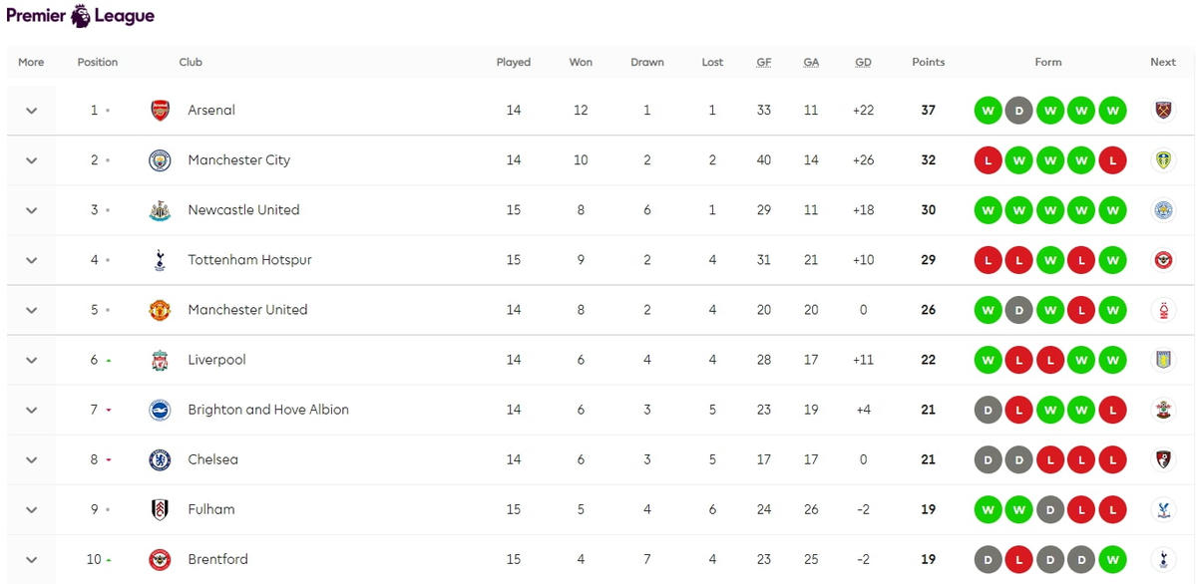The image size is (1196, 584).
Task: Click the Points column header
Action: click(928, 62)
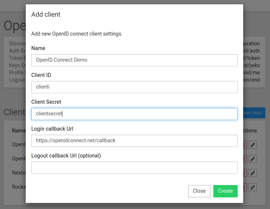Click the red delete icon in the second client row

(245, 159)
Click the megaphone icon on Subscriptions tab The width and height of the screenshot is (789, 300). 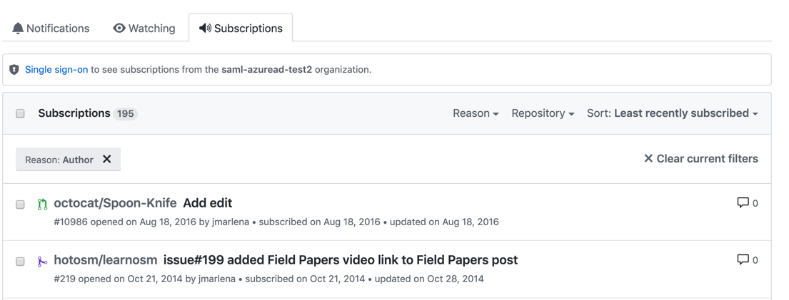click(x=205, y=29)
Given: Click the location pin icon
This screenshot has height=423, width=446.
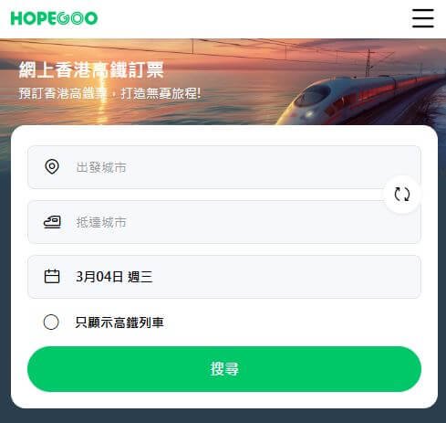Looking at the screenshot, I should click(x=52, y=166).
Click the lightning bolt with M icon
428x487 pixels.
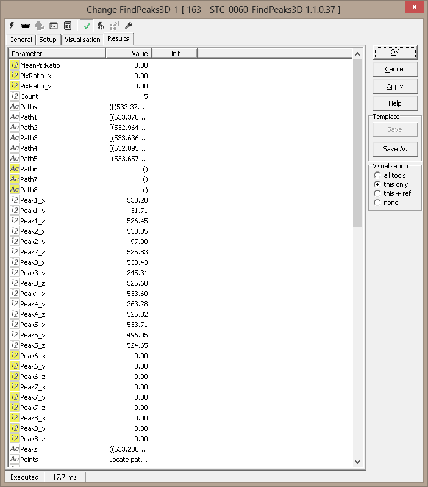pyautogui.click(x=101, y=26)
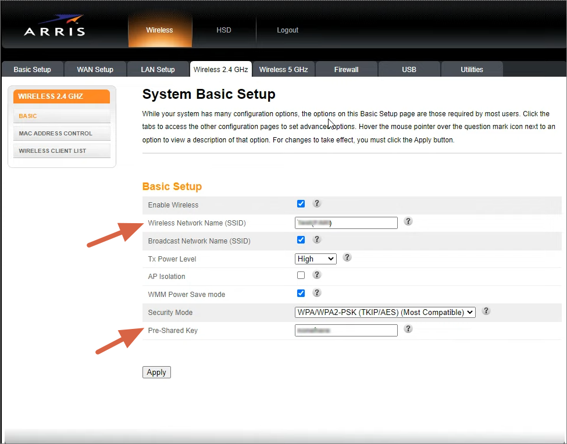Screen dimensions: 567x444
Task: Click the question mark beside WMM Power Save
Action: point(317,293)
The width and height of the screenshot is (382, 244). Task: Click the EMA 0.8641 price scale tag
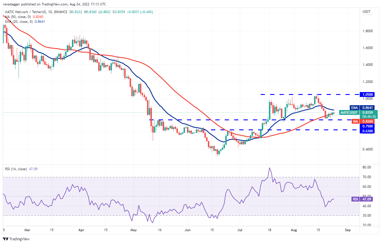368,108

■ Assignment:
The response must restate exactly the lines from the one containing "This screenshot has height=423, width=446." through the end of the records above and must leave out all pictures.

■ Problem solution:
This screenshot has height=423, width=446.
Looking at the screenshot, I should click(x=52, y=166).
Click the lightning bolt with M icon
428x487 pixels.
pyautogui.click(x=101, y=26)
Screen dimensions: 567x444
Task: Click the question mark beside WMM Power Save
Action: point(317,293)
The width and height of the screenshot is (382, 244). Task: Click the EMA 0.8641 price scale tag
368,108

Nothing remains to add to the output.